## WHAT TO DO
The lines to transcribe begin with the one containing "Image resolution: width=473" and end with the last line below; reproduce them exactly, without the pictures.

::::

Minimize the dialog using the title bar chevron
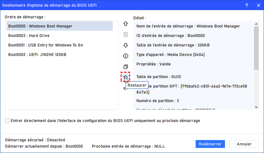 click(246, 5)
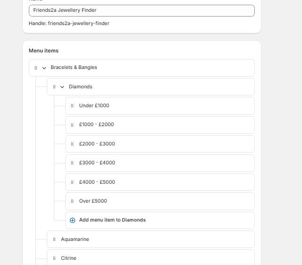The image size is (302, 265).
Task: Click drag handle icon beside Diamonds
Action: click(x=54, y=87)
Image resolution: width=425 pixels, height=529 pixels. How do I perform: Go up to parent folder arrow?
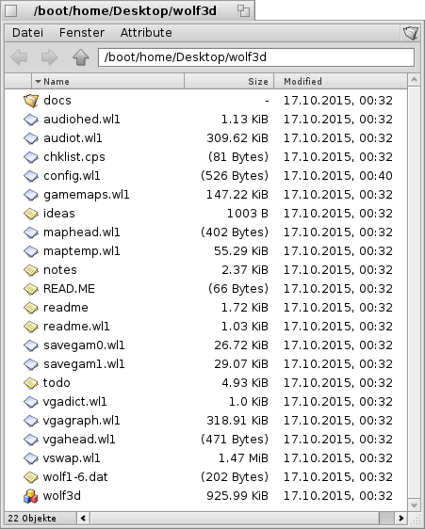coord(80,57)
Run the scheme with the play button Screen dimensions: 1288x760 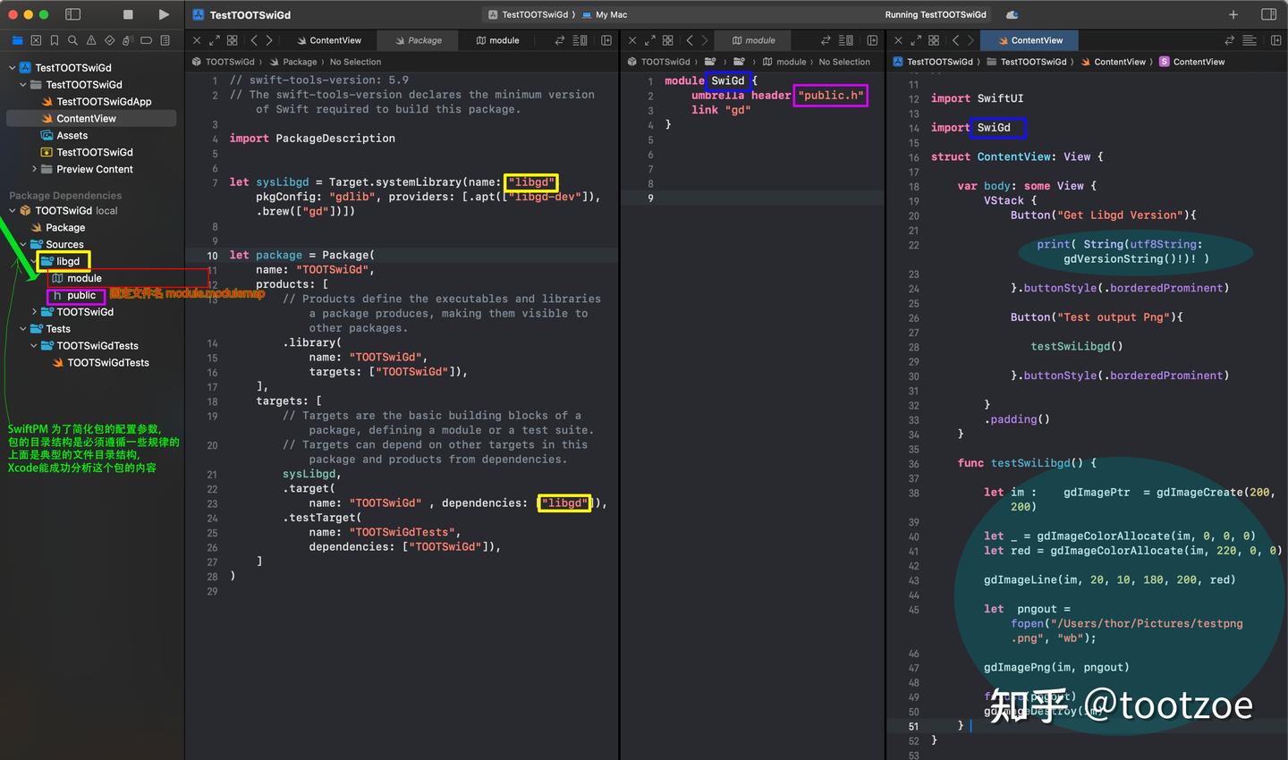164,14
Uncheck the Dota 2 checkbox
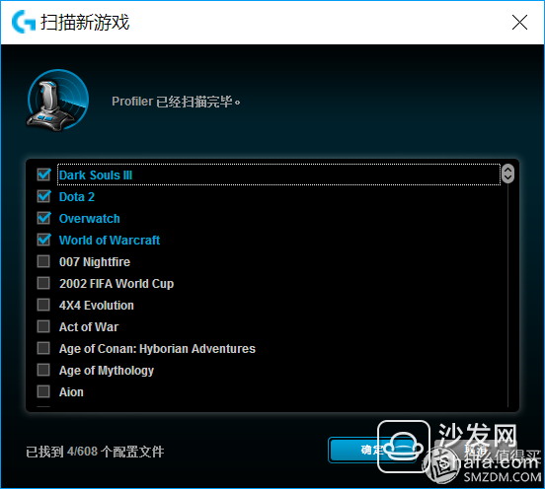The image size is (545, 489). [x=43, y=196]
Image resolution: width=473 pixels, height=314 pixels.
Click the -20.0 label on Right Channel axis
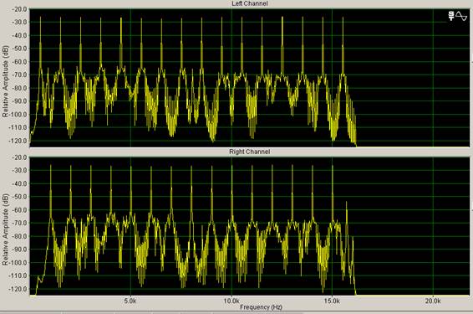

::::

## RESULT OF THIS EXERCISE
Image resolution: width=473 pixels, height=314 pixels.
Click the -20.0 label on Right Channel axis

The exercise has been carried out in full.